One scroll through the book side of TikTok, coined “BookTok,” will leave you with several recommendations of young adult romance novels from the author Colleen Hoover. She is best known for her novel It Ends With Us, and her other popular books Ugly Love, Verity, and November 9. It is estimated that she has sold over 20 million books.
The casting for the movie adaptation of It Ends With Us was just revealed, which has fans of the books divided. Blake Lively, best known for her role in Gossip Girl, was cast as the main lead Lily, while Justin Baldoni, known for his role in Jane the Virgin, will play Ryle.
The age of the actors seems to be the main reason for backlash, as one fan wrote on Twitter, “Blake Lively being cast as lily blooms in it ends with us is confusing because the character is 23 in the book and Blake is 12 years older ??? like could they not have got someone age appropriate.”
While another wrote, “All this discourse about the book that Blake Lively is gonna star in the movie for is dumb bc people are saying she’s 40 and the character should be 20 but she’s an actress she’ll play whatever age she needs to??? in what show or movie is the actor the actual age of the character.”
So, what is the book about?
It Ends With Us, written in 2016, gained traction for its themes of romance and domestic violence. It is also surrounded by a lot of controversies as to how it handles dark themes, as it is geared toward a young audience. It is clear that it is made for young adults, as the main character’s name is literally Lily Blossom Bloom and she owns a flower shop (need I say more?)

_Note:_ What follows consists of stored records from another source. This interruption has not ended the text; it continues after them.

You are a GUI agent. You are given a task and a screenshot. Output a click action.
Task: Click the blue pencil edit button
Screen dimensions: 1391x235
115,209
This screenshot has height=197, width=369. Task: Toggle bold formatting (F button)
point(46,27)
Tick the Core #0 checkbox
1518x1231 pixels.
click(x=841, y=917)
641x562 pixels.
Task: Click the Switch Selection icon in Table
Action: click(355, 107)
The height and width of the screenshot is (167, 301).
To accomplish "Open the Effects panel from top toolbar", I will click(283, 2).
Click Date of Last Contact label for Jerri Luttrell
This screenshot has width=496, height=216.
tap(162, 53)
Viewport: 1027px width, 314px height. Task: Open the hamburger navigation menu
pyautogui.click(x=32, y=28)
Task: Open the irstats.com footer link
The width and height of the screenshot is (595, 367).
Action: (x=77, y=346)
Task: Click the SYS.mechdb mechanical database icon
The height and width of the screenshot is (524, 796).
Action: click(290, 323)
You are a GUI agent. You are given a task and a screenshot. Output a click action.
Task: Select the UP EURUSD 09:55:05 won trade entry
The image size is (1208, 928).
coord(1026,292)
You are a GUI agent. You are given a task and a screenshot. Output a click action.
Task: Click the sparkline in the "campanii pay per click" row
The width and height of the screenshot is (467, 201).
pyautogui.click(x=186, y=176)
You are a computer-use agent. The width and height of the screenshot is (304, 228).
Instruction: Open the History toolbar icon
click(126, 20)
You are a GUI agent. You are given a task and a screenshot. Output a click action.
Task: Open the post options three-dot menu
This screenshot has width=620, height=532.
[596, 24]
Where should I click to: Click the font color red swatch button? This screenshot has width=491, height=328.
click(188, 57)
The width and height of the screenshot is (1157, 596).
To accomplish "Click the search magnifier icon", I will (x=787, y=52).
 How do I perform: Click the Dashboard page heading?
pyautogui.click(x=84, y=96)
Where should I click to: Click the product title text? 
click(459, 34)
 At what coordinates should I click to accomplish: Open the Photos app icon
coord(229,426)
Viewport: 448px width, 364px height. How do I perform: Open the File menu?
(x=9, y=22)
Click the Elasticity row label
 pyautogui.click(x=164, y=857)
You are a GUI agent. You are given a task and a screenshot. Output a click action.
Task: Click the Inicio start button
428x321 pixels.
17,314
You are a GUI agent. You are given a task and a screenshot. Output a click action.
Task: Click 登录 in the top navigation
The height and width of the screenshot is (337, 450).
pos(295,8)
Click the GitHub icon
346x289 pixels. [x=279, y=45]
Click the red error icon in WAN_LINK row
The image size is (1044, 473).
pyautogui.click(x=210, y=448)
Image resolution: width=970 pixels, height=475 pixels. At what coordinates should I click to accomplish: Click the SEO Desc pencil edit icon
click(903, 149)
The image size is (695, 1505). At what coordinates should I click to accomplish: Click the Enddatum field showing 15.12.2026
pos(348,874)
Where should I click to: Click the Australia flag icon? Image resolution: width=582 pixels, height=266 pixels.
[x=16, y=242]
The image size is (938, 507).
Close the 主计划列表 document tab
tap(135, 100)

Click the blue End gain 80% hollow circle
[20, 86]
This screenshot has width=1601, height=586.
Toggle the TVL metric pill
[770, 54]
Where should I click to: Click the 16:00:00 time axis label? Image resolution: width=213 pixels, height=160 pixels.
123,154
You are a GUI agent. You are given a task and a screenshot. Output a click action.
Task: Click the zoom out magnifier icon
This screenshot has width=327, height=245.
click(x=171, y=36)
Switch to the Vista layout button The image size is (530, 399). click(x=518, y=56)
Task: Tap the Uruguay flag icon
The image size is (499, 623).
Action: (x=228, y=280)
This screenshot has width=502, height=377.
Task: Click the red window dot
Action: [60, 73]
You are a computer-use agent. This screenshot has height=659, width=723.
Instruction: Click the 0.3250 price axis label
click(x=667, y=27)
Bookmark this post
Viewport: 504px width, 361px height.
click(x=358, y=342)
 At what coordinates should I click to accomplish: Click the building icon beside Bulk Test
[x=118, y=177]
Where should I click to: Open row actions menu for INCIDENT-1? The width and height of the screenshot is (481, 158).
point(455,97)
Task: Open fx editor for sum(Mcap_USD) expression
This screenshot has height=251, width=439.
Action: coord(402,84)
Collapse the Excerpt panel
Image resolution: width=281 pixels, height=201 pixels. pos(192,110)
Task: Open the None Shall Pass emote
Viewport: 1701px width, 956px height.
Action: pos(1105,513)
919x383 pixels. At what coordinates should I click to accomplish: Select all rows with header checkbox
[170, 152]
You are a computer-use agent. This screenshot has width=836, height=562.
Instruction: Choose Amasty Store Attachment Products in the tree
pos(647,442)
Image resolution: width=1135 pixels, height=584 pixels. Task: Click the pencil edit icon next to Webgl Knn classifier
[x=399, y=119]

In short, the book begins with the main character as she deals with the death of her abusive father, navigating living in a new city, and falling in love with a rich doctor named Ryle. The readers learn a lot about her past with her family and ex-boyfriend Atlas, as she reads through the old letters that she wrote to Ellen DeGeneres (yes, that Ellen) as a teenager. Lily’s new boyfriend begins to show abusive behavior toward her, like hitting her and pushing her down the stairs, for which she is always making excuses.They even eventually get married and have a daughter. Throughout the book, Lily also reconnects with her first love, Atlas, as he tries to help her escape her abusive relationship. She and Ryle only break up after an explicit sexual assault scene that was pretty unnecessary to the overall story. It ends with Lily and Atlas ending up together, which rubbed many readers the wrong way as she is clearly dealing with enough and doesn’t need to jump into a new relationship.
Hoover has claimed that It Ends With Us is not a love story between Lily and Atlas, but rather a cautionary tale about ending the cycle of domestic violence. However, many readers have an issue with the way this was done. One reviewer on Good Reads wrote:
“I empathize with the main character Lily and I appreciate the effort that was made to highlight how trauma distorts and lingers, but I don’t believe this captures the severity or nuance that a topic this heavy deserves in fictionalized work. This book is marketed as a romance, and the synopsis makes it seem like a lighthearted love triangle instead of a woman’s experience with spousal abuse.”
While another wrote:
“I have a few big issues with this book and one of them is the impressionable message it could possibly leave on young readers. Another huge problem I have is the lack of repercussions Ryle receives after being outed as Lily’s abuser. His only ‘punishment’ was Lily leaving him. He got to keep his family and their support, his fancy little job, and later on he even gets Lily AND his daughter back in his life. so technically he really just got away with a little pat on the hand and that’s all.”
It seems as though while the message could have been strong, it was executed terribly.
The Coloring Book
Hoover has also been in hot water after attempting to release a coloring book about the novel, which is extremely tone-deaf given the content. One person on Twitter wrote, “Colleen Hoover creating a coloring book for a novel that’s supposedly about DV and SA is just profiting off of the subjects DV and SA. At this point, it’s about money for her and I feel like we should absolutely 100% boycott her and stop buying from her and supporting her.”
After backlash, production on the coloring was halted and Hoover wrote “I hear you guys and I agree with you. No excuses. No finger pointing,” she continued. “I have contacted the publisher to let them know I would prefer we don’t move forward with it. Thank you for the respectful discourse and accountability. Nothing but love.”
The question remains about how topics such as domestic violence should be handled in the media. What could Hoover have done better? Should the intended audience have been older?